* **WORK INSTRUCTIONS**: Take the line that contains "This screenshot has width=466, height=225." and each line after it to the end of the material below, and return them exactly, minus the pictures.

* **EXTRACTED DATA**:
___
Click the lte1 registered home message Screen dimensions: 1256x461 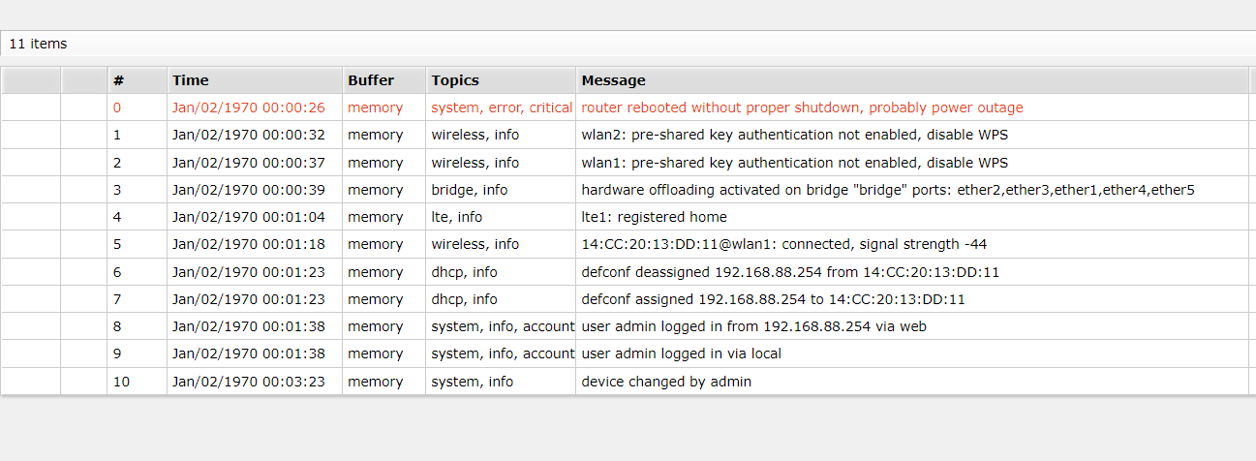point(654,217)
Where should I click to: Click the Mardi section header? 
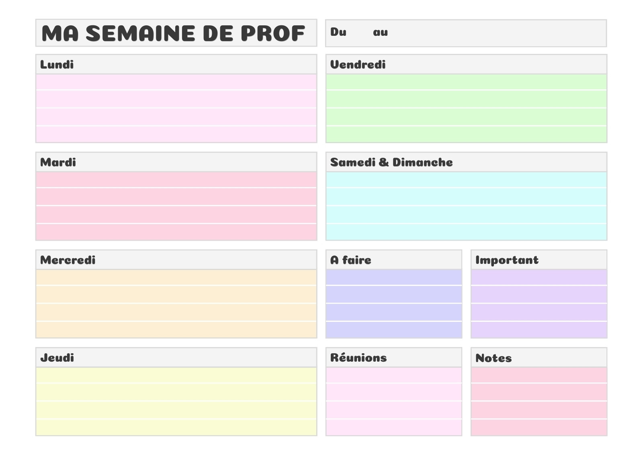(x=176, y=162)
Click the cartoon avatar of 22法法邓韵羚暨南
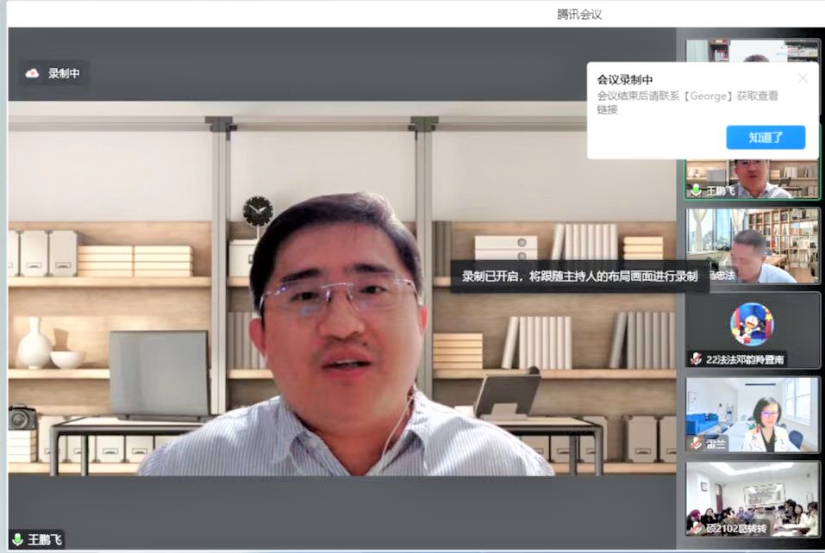Screen dimensions: 825x553 (x=752, y=324)
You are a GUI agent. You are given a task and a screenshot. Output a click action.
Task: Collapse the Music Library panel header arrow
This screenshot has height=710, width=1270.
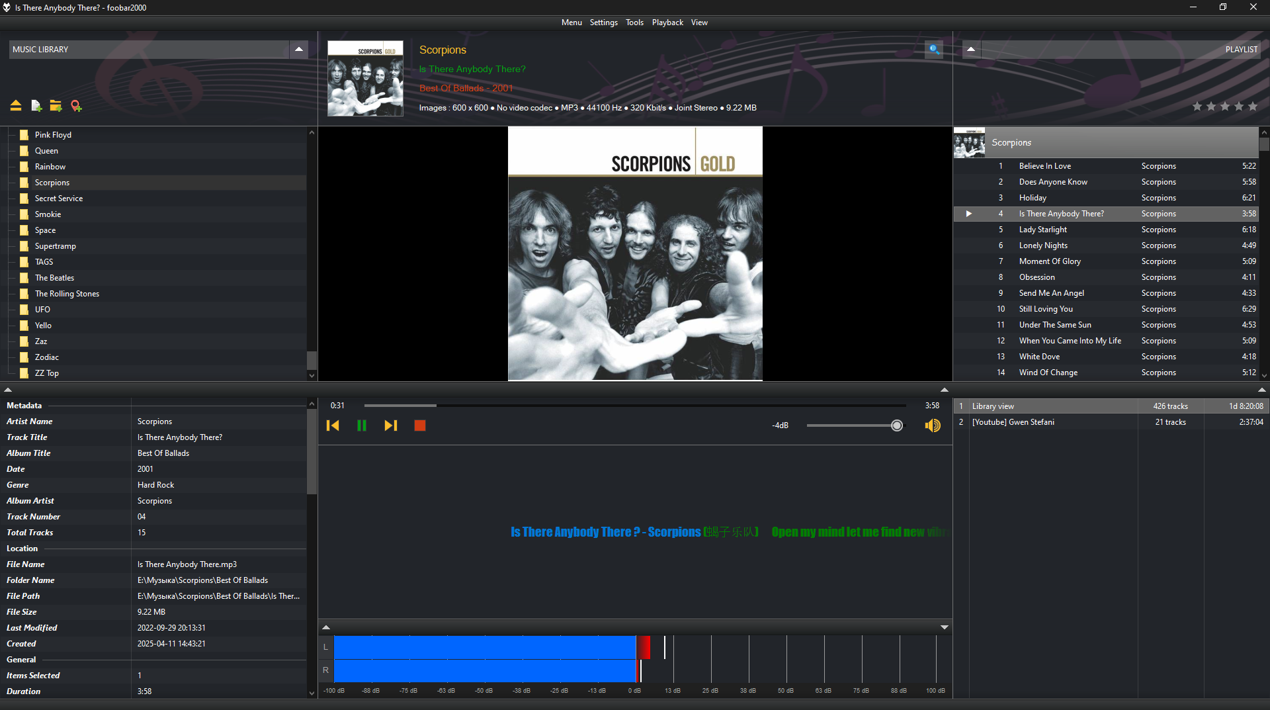click(x=299, y=50)

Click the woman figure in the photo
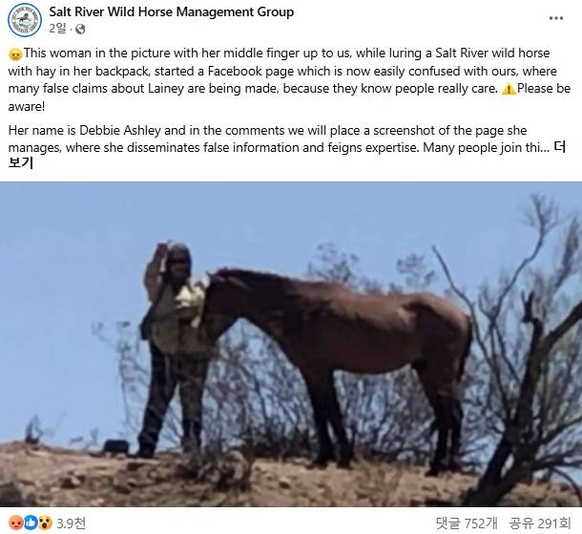pos(173,350)
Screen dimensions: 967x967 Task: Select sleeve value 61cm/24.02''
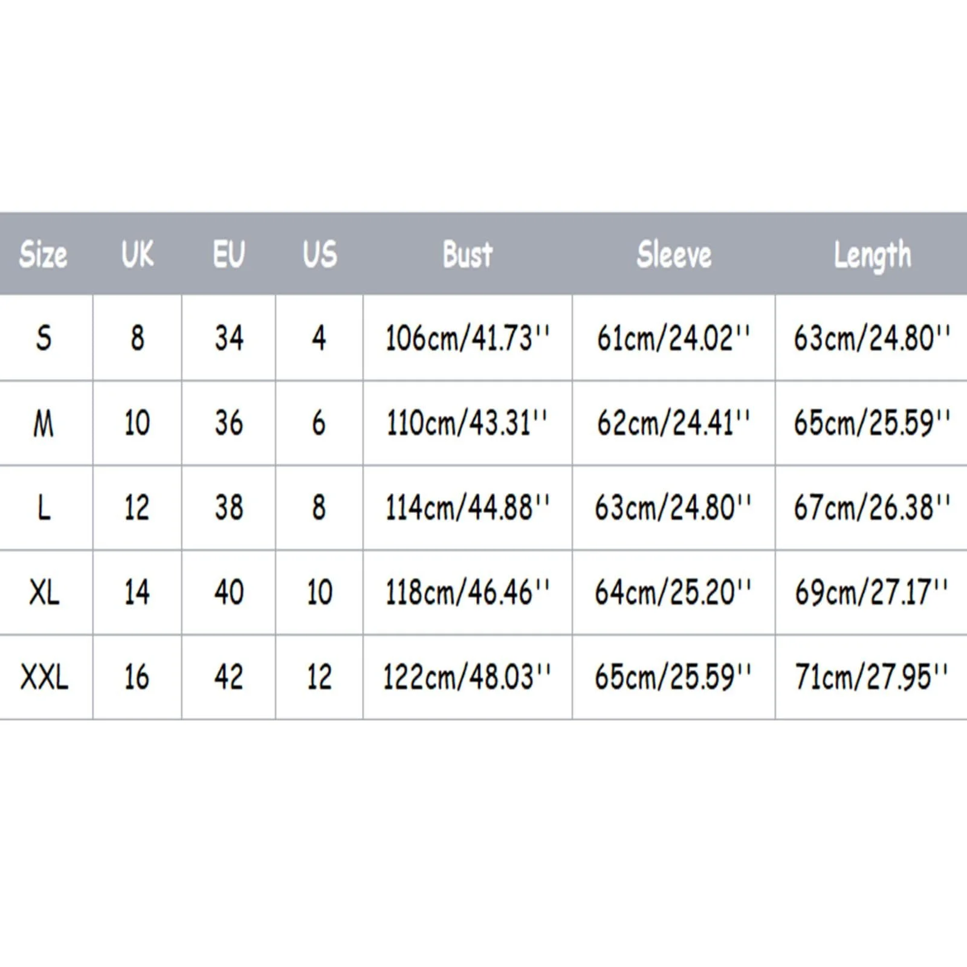673,338

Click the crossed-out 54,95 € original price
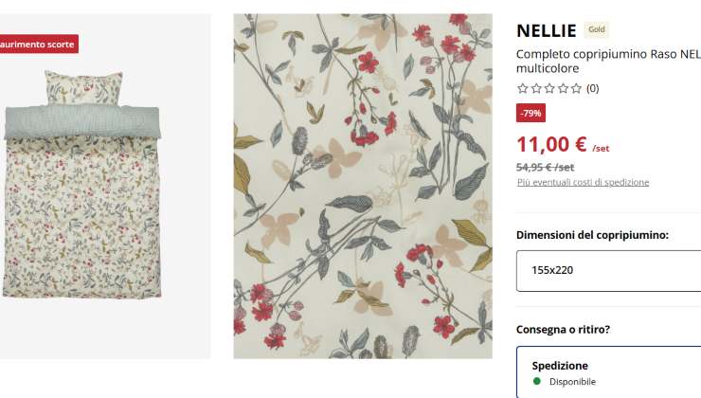coord(545,167)
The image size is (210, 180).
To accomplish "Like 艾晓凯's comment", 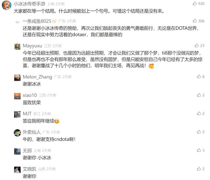I will click(x=199, y=169).
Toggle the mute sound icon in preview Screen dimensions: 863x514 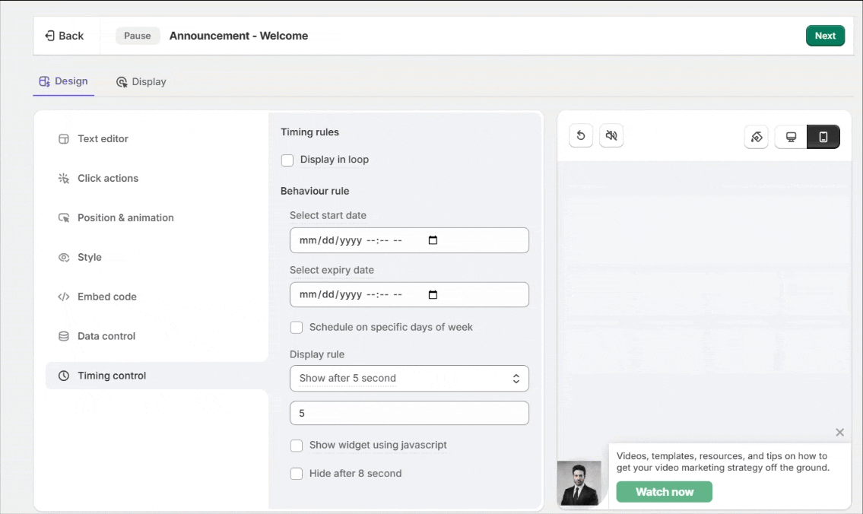[611, 136]
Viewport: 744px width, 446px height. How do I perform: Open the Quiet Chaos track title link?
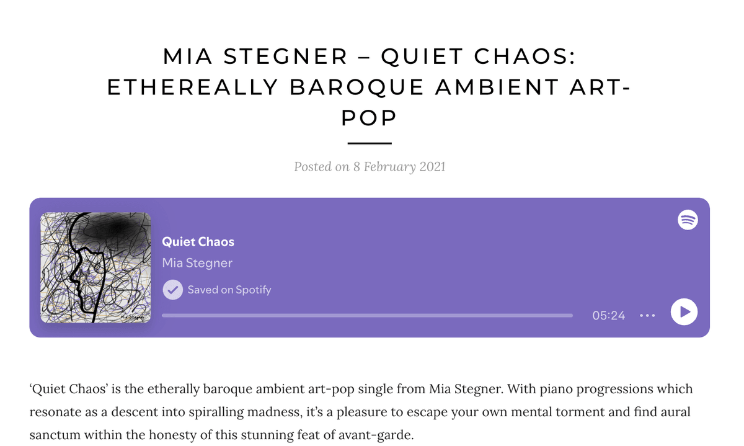198,242
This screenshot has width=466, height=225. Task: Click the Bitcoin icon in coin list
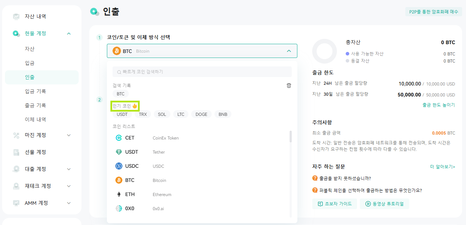119,180

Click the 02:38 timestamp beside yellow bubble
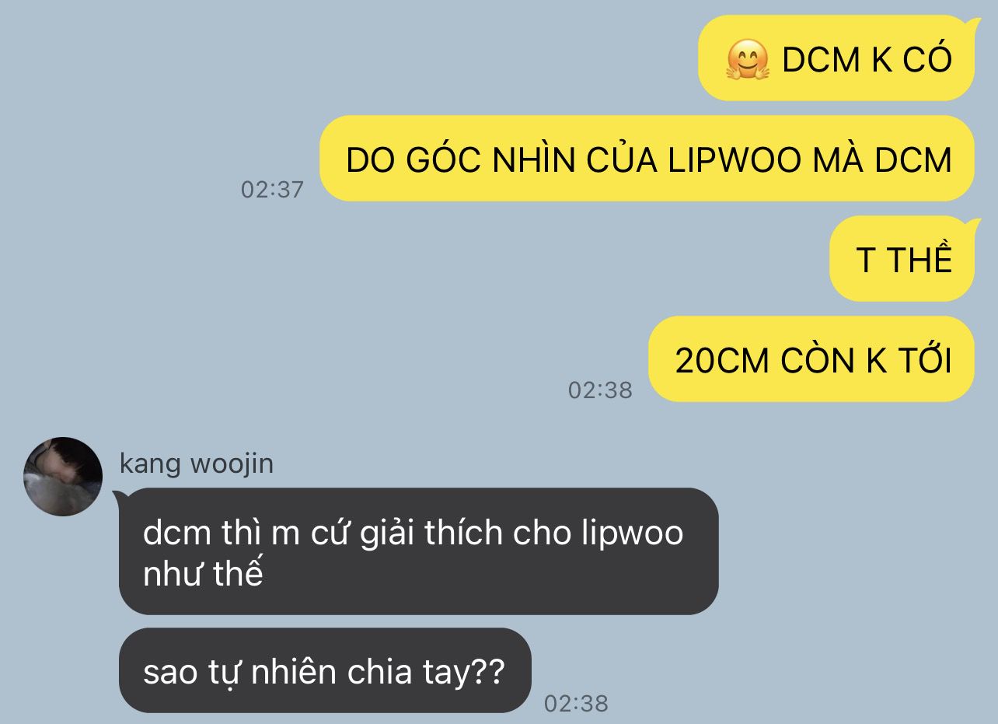[600, 390]
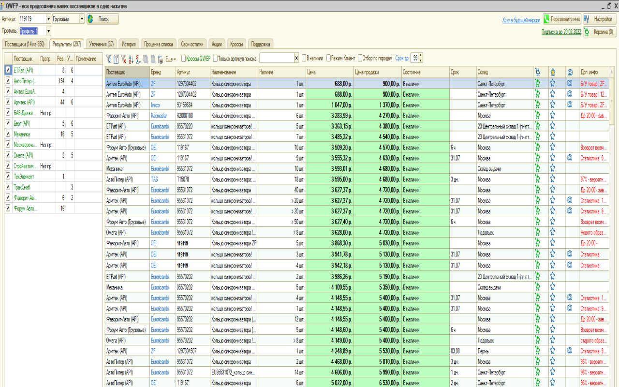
___
* **ANSWER AREA**:
This screenshot has width=466, height=225. Task: Click the Bitcoin icon in coin list
119,180

Click the 02:38 timestamp beside yellow bubble
[600, 390]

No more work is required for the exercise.